If prostate cancer is hereditary, does that mean only men are at risk?
This is a very common question, and the answer is no! People with mutations in the BRCA1 and BRCA2 genes can have an increased risk for breast, ovarian, prostate, and pancreatic cancer. If someone with prostate cancer has a BRCA mutation, then their children need genetic testing because they have a 50% chance of having the same mutation, and therefore a higher chance of breast, ovarian, prostate, or pancreatic cancer themselves.
If people with breasts and ovaries have a BRCA mutation, there are ways to detect cancer early and reduce cancer risk. For example, someone with a very high risk of breast cancer may get screenings such as mammograms and MRI each year, or choose risk-reducing surgery.
Our genetic counseling team at Huntsman Cancer Institute can be a great resource for more information. We work closely with you and your care team to ensure genetic testing is done.
What can I do if I have a strong family history of prostate cancer or a hereditary risk?

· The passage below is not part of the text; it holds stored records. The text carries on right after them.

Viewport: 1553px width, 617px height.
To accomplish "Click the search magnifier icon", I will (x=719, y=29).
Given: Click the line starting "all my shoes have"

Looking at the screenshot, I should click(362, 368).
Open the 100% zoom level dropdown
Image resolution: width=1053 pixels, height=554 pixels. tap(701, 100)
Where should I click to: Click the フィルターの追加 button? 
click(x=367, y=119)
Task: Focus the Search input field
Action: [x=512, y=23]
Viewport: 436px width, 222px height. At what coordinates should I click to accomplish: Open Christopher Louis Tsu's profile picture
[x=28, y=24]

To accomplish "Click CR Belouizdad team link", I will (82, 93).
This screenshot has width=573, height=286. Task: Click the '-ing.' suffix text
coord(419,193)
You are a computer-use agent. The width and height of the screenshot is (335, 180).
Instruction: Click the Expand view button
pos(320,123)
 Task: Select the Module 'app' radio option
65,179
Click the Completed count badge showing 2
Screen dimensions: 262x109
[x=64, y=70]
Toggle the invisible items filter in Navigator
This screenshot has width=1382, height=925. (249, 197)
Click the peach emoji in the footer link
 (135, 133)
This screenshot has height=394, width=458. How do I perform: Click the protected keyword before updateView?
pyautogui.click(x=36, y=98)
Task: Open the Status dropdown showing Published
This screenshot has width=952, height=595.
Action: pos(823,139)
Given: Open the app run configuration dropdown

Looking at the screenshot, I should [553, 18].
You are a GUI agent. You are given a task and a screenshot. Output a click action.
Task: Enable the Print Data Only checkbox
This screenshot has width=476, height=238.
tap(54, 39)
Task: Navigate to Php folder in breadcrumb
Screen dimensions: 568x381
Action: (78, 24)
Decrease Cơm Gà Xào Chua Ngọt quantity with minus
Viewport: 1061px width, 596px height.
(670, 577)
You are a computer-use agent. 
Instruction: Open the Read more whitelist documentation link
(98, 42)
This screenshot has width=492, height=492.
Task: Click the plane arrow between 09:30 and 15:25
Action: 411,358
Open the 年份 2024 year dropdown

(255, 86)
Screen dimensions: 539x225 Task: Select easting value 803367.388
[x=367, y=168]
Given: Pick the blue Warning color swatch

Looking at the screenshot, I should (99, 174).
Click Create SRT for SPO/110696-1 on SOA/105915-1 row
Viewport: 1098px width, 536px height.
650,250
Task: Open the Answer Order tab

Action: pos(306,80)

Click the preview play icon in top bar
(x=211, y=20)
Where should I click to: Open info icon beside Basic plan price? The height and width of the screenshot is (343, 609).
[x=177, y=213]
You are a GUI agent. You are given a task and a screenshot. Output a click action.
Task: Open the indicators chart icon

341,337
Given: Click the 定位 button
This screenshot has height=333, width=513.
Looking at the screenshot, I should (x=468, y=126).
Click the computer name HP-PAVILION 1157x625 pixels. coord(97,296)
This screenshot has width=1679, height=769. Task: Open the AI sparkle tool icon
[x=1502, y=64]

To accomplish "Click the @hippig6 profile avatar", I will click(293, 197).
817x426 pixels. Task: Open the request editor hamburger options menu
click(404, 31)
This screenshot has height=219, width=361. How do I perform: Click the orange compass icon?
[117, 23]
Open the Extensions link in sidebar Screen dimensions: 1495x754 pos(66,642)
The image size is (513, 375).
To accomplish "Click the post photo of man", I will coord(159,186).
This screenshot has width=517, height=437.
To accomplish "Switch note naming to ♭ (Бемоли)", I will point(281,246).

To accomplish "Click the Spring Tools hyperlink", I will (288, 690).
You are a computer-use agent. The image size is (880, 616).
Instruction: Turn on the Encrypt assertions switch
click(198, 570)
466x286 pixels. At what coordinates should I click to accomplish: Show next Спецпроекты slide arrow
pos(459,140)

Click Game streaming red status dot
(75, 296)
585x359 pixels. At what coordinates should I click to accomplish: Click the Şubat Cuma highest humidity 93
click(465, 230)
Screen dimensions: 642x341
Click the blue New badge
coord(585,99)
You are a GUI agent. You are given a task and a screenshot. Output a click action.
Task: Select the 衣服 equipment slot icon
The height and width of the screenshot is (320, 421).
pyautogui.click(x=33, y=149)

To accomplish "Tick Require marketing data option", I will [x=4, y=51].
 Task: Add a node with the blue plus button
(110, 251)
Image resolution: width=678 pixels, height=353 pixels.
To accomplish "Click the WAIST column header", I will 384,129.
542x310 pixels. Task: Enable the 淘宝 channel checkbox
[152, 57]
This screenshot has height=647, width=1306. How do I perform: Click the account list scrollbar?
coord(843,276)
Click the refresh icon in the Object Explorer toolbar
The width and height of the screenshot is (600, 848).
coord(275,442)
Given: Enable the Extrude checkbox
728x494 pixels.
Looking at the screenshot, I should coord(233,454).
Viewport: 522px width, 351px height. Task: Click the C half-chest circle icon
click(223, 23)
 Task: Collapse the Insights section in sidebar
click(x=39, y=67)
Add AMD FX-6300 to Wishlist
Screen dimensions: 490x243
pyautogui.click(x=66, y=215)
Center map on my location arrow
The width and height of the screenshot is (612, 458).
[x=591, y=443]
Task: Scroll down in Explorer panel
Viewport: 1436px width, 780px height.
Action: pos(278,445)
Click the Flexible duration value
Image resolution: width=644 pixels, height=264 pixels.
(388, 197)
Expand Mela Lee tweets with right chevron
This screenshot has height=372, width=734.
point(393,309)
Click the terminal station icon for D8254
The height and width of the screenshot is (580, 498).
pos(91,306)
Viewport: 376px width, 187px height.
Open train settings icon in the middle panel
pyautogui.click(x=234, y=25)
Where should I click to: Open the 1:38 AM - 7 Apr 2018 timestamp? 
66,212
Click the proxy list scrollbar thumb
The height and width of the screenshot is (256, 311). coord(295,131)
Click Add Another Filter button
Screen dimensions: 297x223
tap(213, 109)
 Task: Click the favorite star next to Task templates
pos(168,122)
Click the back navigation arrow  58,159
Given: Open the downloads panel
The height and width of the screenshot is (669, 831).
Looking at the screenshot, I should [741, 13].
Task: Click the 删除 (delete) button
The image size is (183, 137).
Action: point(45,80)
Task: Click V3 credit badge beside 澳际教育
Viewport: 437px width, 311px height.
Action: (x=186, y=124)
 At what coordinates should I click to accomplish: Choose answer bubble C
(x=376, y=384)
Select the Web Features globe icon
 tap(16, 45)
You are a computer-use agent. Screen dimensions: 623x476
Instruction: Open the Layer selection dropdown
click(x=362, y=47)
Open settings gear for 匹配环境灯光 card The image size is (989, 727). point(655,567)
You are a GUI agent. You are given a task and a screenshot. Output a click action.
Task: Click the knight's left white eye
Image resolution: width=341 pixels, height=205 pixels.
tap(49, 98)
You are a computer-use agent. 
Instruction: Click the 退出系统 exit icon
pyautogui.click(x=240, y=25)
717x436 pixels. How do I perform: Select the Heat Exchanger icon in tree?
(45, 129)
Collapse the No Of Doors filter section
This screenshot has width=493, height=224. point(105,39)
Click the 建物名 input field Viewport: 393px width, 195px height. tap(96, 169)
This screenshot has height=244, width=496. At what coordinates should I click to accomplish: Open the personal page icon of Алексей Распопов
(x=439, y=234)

The Prostate Cancer Risk Clinic is a one-stop shop for people who need prostate cancer screening due to a strong family history or known hereditary risk, such as mutations in BRCA1, BRCA2, ATM, PALB2, CHEK2, and HOXB13 genes. Patients can review screening guidelines with a genetic counselor and a doctor and schedule appointments through this clinic.
For people who need breast or ovarian cancer screening, our Breast Cancer Risk Clinic is another option that allows us to provide screening and risk-reduction options.